3. Il ressort des pièces du dossier que Mme C... a quitté le Mali accompagnée de sa dernière fille, née en 2010, qu'elle est entrée en France, à tout le moins en 2015, et qu'elle y réside depuis lors. Elle s'occupe seule de l'éducation de sa fille scolarisée en France depuis l'école maternelle, cette dernière devant entrer, à la date de l'arrêté litigieux, en classe de 6ème et justifiant d'une bonne intégration sociale et scolaire, ainsi que le démontre la production de nombreuses attestations en ce sens. Il ressort, par ailleurs, des actes de mariage des 17 janvier et 11 avril 2021, et n'est pas contesté, que les deux premières filles de la requérante, nées en 2004 et 2007, ont épousé en 2021 au Mali, aux âges respectivement de 13 et 17 ans, des hommes âgés de 35 et 40 ans. Ainsi, dans les conditions très particulières de l'espèce, eu égard à la durée de présence en France de l'intéressée et de sa dernière fille, et compte tenu des conséquences que l'arrêté contesté est susceptible d'entraîner sur la situation de cette dernière pour laquelle, au demeurant, une demande d'asile a été déposée le 21 janvier 2022 et est en cours d'examen, la décision litigieuse est de nature à porter atteinte à l'intérêt supérieur de cette enfant au sens des stipulations conventionnelles précitées. Il s'ensuit que Mme C... est fondée à soutenir que c'est à tort que, par le jugement attaqué, le tribunal administratif de Paris a rejeté sa demande. Elle est par suite fondée à en demander l'annulation ainsi que celle de l'arrêté du 29 avril 2021 du préfet de police.
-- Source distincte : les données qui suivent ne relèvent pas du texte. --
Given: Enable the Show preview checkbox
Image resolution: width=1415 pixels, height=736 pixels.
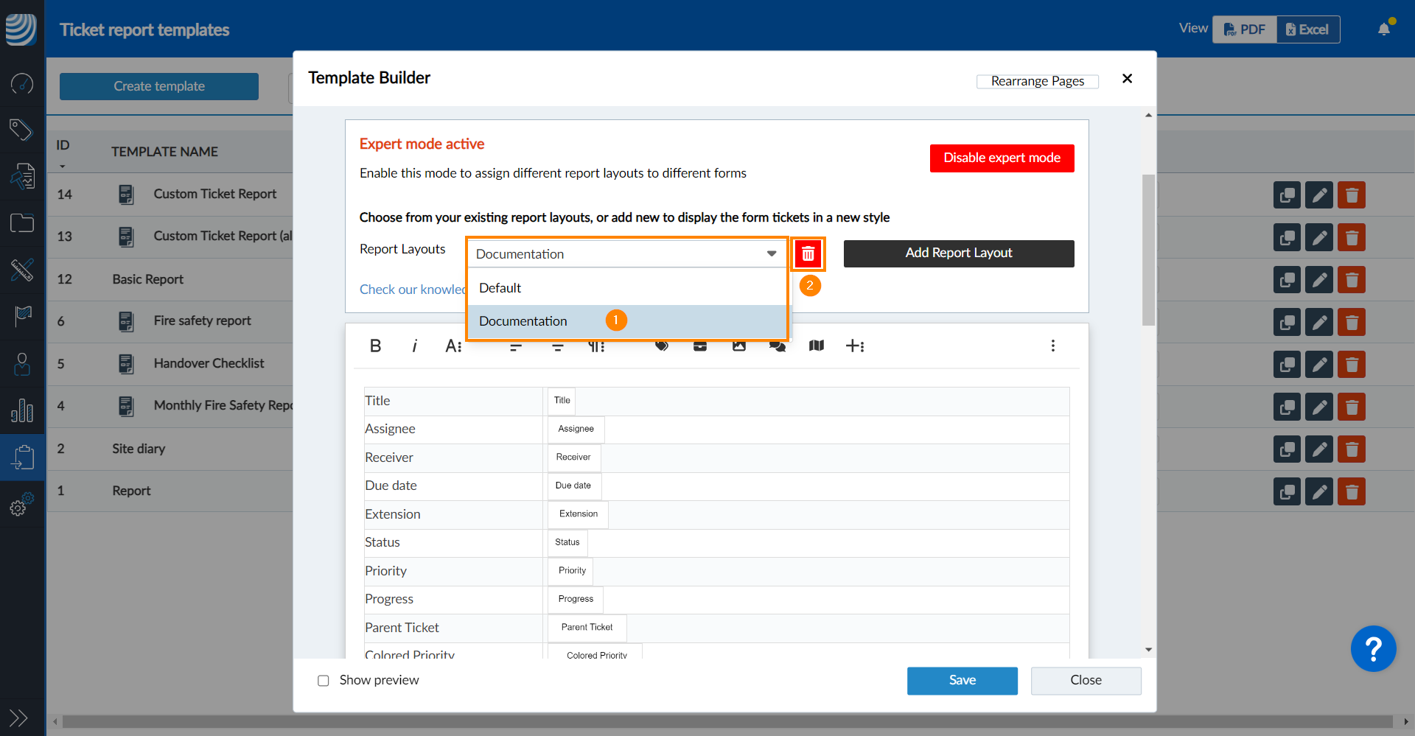Looking at the screenshot, I should tap(324, 680).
Sur les conclusions aux fins d'injonction :

4. Il y a lieu, dans les circonstances de l'espèce, d'enjoindre au préfet de police de délivrer à Mme C... un titre de séjour portant la mention " vie privée et familiale " dans le délai de deux mois à compter de la notification du présent arrêt. Il n'y a pas lieu en revanche d'assortir cette injonction d'une astreinte.

Sur les frais liés au litige :

5. Il y a lieu, dans les circonstances de l'espèce, de faire application de l'article L. 761-1 du code de justice administrative et de l'article 37 de la loi du 10 juillet 1991 et de mettre à la charge de l'Etat le versement au conseil de Mme C..., Me Rochiccioli, d'une somme de 1 000 euros au titre des frais exposés et non compris dans les dépens, sous réserve que Me Rochiccioli renonce à percevoir la part contributive de l'Etat au titre de l'aide juridictionnelle.

D É C I D E :

Article 1er : Le jugement n° 2117427/3-2 du 18 novembre 2021 du tribunal administratif de Paris et l'arrêté du 29 avril 2021 du préfet de police sont annulés.
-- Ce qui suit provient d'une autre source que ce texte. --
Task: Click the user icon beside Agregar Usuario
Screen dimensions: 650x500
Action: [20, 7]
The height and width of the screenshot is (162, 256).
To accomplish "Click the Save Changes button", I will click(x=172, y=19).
Article 2 : Il est enjoint au préfet de police de délivrer à Mme C... un titre de séjour portant la mention " vie privée et familiale " dans le délai de deux mois à compter de la notification du présent arrêt.
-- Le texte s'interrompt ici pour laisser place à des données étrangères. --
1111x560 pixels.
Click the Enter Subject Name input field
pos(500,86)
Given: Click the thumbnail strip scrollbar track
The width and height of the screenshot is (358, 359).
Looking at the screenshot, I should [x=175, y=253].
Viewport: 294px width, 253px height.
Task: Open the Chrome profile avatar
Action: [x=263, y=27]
Article 3 : L'État versera à Me Rochiccioli la somme de 1 000 euros au titre des dispositions de l'article L. 761-1 du code de justice administrative et de l'article 37 de la loi du 10 juillet 1991, sous réserve que celle-ci renonce à percevoir la somme correspondant à la part contributive de l'Etat au titre de l'aide juridictionnelle.

Article 4 : Le surplus des conclusions de la requête est rejeté.

Article 5 : Le présent arrêt sera notifié à Mme A... C..., au ministre de l'intérieur et des outre-mer, au préfet de police et à Me Rochiccioli.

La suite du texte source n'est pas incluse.